Federal Circuit and Family Court of Australia (Family Law) Rules 2021 (Cth) ch 7, Pt 7.1, rr 1.04, 7.02, 7.08 7.10, 7.11, 7.13, 7.25 and 7.26
Cases cited: Clayton v Bant (2020) 272 CLR 1 Division: Division 1 First Instance Number of paragraphs: 53 Date of hearing: 17 February 2025 Place: Sydney Counsel for the Applicant: Ms Alexandre-Hughes Solicitor for the Applicant: Galt Kenway Family Law Counsel for the Respondent: Mr Stapleton Solicitor for the Respondent: Ramsden Family Law ORDERS
SYC 4879 of 2024 FEDERAL CIRCUIT AND FAMILY COURT OF AUSTRALIA (DIVISION 1)
BETWEEN: MR PAZ
Applicant
AND: MS ALTHUIS
Respondent
ORDER MADE BY:
CAMPTON J
DATE OF ORDER:
19 FEBRUARY 2025
THE COURT ORDERS THAT:
1.Orders 1 and 2 made on 18 September 2024 are discharged.
2.The relief sought in paragraph 1 and 2 of the Amended Application in a Proceeding of the husband filed on 17 February 2025 and the relief sought in paragraphs 2 and 3 of the Response to an Application in a Proceeding of the wife filed on 14 February 2025 be listed for hearing for one day at 10.00 am on 4 June 2025. The parties have leave to appear electronically, with their legal representatives to appear in person.
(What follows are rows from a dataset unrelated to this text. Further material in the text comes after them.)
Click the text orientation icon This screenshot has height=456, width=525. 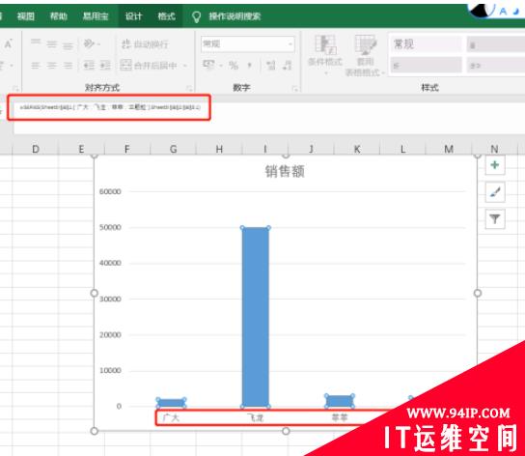(91, 43)
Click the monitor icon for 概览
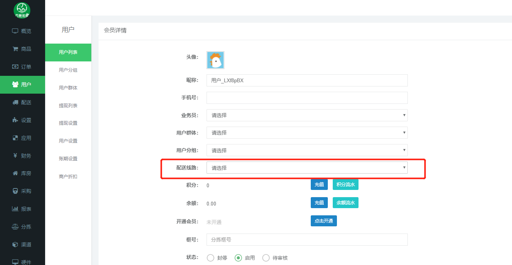The height and width of the screenshot is (265, 512). 15,31
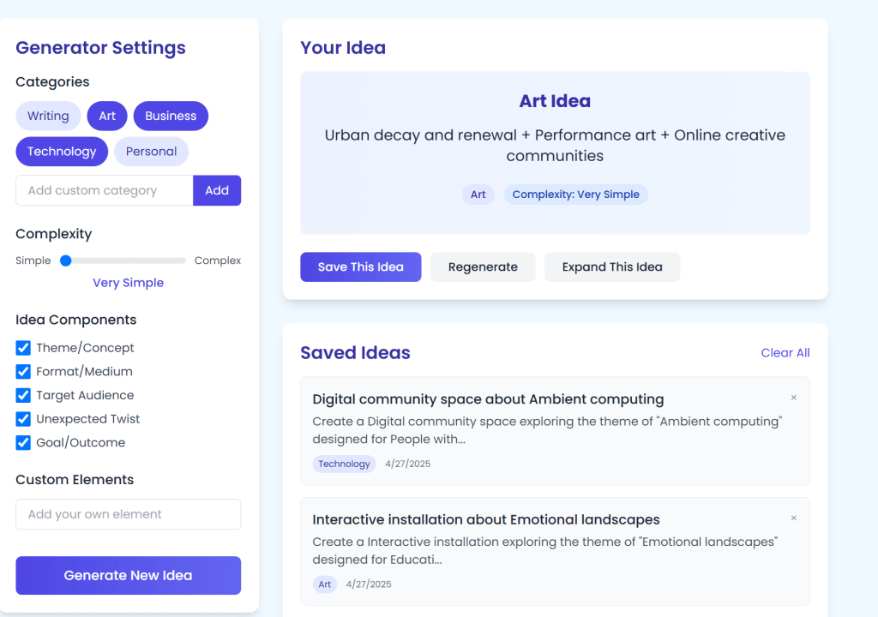The image size is (878, 617).
Task: Select the Personal category chip
Action: pos(151,152)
3.For the purpose of the hearing on 4 June 2025, the wife identifies that she relies on her affidavit filed on 14 February 2025 and the husband identifies that he relies on his affidavit filed 8 February 2025. The parties will not be permitted to file any further affidavits and may not rely upon any past affidavits without the leave of the Court.
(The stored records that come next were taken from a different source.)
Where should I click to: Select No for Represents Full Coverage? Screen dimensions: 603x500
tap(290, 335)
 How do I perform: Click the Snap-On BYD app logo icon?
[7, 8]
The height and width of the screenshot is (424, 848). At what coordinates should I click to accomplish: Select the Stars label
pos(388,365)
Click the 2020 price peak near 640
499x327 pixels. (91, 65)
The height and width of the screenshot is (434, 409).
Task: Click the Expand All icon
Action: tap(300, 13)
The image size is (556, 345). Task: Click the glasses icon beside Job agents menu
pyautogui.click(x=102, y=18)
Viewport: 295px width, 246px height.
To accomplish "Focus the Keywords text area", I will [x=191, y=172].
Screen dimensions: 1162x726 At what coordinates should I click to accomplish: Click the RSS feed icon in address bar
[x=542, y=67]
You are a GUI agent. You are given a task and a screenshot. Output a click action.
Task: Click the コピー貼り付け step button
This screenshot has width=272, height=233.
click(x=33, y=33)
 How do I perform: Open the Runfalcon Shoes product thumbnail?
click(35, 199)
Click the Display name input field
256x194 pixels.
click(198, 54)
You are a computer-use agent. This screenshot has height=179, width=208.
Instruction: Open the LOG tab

4.The relief sought in paragraphs 3, 4, and 5 of the Amended Application in a Proceeding of the husband filed on 17 February 2025 and the relief sought in paragraphs 4, 5, 6, and 7 of the Response to an Application in a Proceeding of the wife filed on 14 February 2025 are dismissed.
5.Within 14 days of the date of these orders, the solicitor for the wife is to provide to the solicitor for the husband the names of three suitably qualified experts as to the law of Country B to be appointed as a single expert to report and opine as to:
(a)The validity and effect of the Country B Divorce Agreement made as between the parties and notarised in 2023;
(b)The powers available to the Judicial Court of City C or as to any other court in Country B to make orders adjusting the property of the parties both in Country B and outside Country B and the relevant considerations in making such determinations.
(c)The pathway and procedures to the progress of each proceeding in the Judicial Court of City C including the time frame for each cause to be finalised and whether the determinations in those proceedings will completely resolve the marriage controversies between the parties, including the adjustment of their property;
(d)Whether the law in Country B enables the making of an order preventing the wife from prosecuting the current proceedings in this Court, and if so, the principles and considerations applicable to that suit;
(e)Will orders made pursuant to s 79 of the Family Law Act 1975 (Cth) in this forum be recognised and enforced in Country B, including the processes and considerations, if any, for such recognition and enforcement; and
(f)Such other matters as agreed between the parties.
6.Within seven days of receipt of the names of three suitably qualified experts pursuant to opine as to the law of Country B, the solicitor for the husband will advise the solicitor for the wife which expert is to be appointed as the single expert.
7.Within 14 days of the appointment of the single expert, the solicitors for the parties shall confer and cause a letter of instruction to be forwarded to the expert to produce an opinion and report.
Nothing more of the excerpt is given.